Los secuestradores aprovechan las paradas para subir al
tren conocido como La Bestia
Matronas dándolle comida aos emigrantes |
El tren se queda casi parado. La Bestia calla y suena una especie de
disparo. Como un latigazo de aire. Nos ponemos en alerta por si los Zetas o las
Maras están asaltando el tren. Alguien grita que estemos tranquilos, que es el
maquinista que ha desenganchado un par de vagones. ¡Fissshh..! Otra vez. La
Bestia parece que suspira. Eso es malo, me digo, cada suspiro es como un sorbo
de vida del que uno se deshace. Lo había releído hace unos días en Pedro
Páramo. Al menos ya es casi de día. Ahora, por fin, todos los ilegales que
estamos en ese tren nos podemos ver las caras. La del salvadoreño Edgar, con su
sudadera azul, y que es mucho más joven de lo que aparentaba en la penumbra de
las vías. La de Marvin, el hondureño, que desde el principio me pareció un
halcón de los narcos, el que nos iba a señalar y a vender, pero que ha empezado
a caerme bien. La de Miguel. Supongo que el hecho de que todavía no nos haya
pasado nada, el cansancio o las ganas de llegar, nos hacen a todos bajar la
guardia.
Entre mis compañeros de vagón hay algún veterano que ya ha hecho este viaje
un par de veces. Nos cuenta que esas paradas técnicas son los momentos más
peligrosos porque son los que aprovechan los secuestradores para subir al tren.
Por si acaso, garrote en mano, nos subimos al techo para comprobar si alguien
accede al convoy. "Si ven que somos muchos y que vamos armados, pueden
decidir asaltar a los del otro vagón. Aunque si llevan cuernos de chivo (kalashnikovs)
estamos jodidos..", me dice Marvin. Algunos de estos hombres han cabalgado
a La Bestia hasta en tres ocasiones. Unos han sido detenidos y
deportados a sus países. Otros simplemente han regresado para pasar las
Navidades con sus familias, pero siempre vuelven.
"Una vez subieron tres 'mareros' armados con pistolas y todos corrimos
y saltamos hacia los vagones de atrás. Huyendo. Cuando llegamos al último vagón
y vimos que se acercaban no nos quedó otro remedio que saltar del tren. Preferí
rifarme la vida que esperar a que me robaran lo poco que tenía o me
mataran". Cada uno de estos hombres y mujeres tienen historias similares.

▶ **Datos**:
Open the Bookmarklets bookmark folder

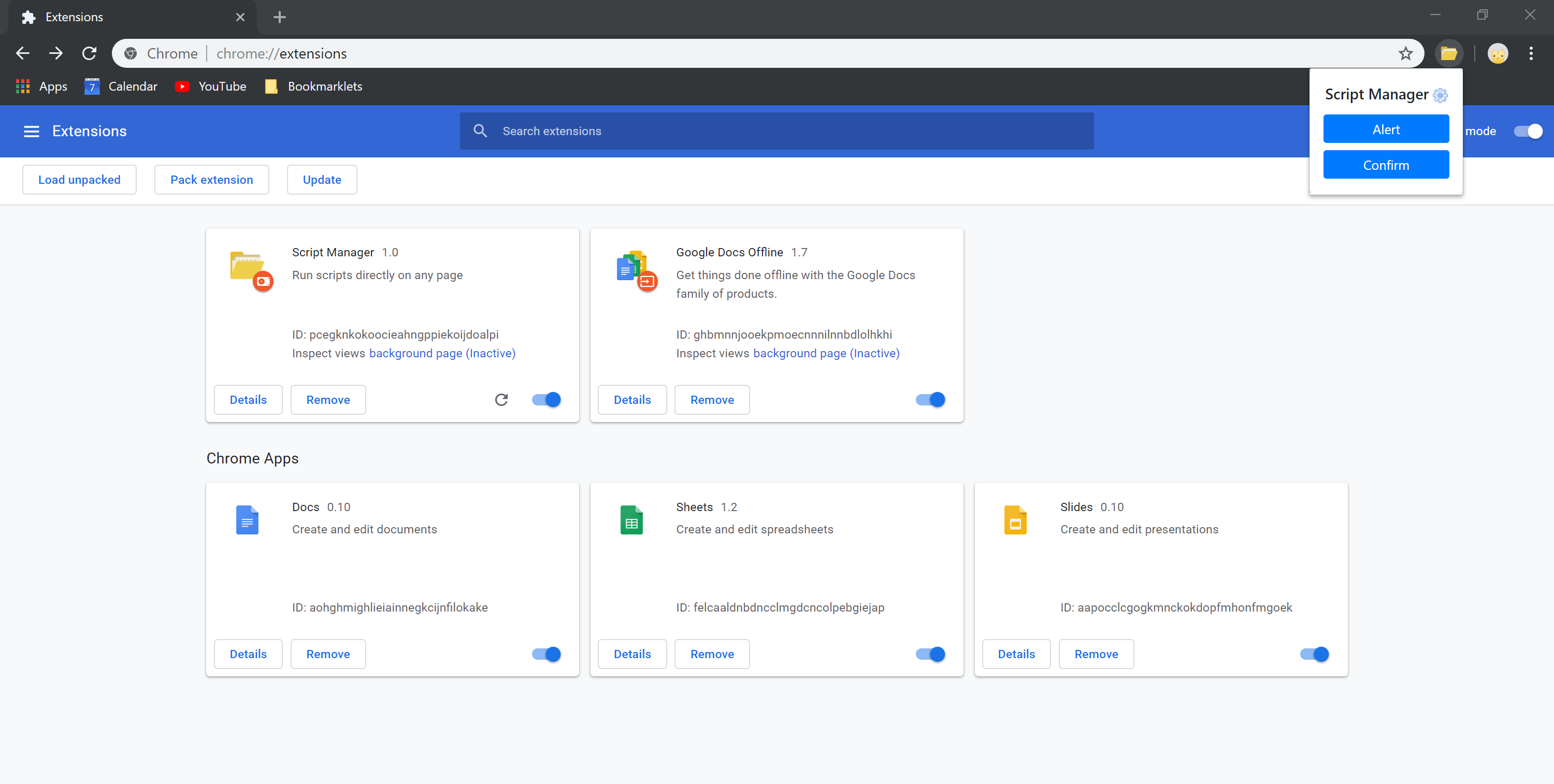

▶ **Objetivos**:
**a.** Según la crónica sobre La Bestia, ¿por qué las paradas técnicas del tren son los momentos más peligrosos? Responda en una a tres oraciones.
**b.** Traduzca al inglés esta oración de la crónica sobre La Bestia: "Al menos ya es casi de día."
**c.** En la crónica sobre La Bestia, ¿de qué país es Edgar?

▶ **Soluciones por tarea**:
**a.** Las paradas técnicas son los momentos más peligrosos porque los secuestradores las aprovechan para subir al tren.

**b.** At least it is almost daylight now.

**c.** Edgar es salvadoreño.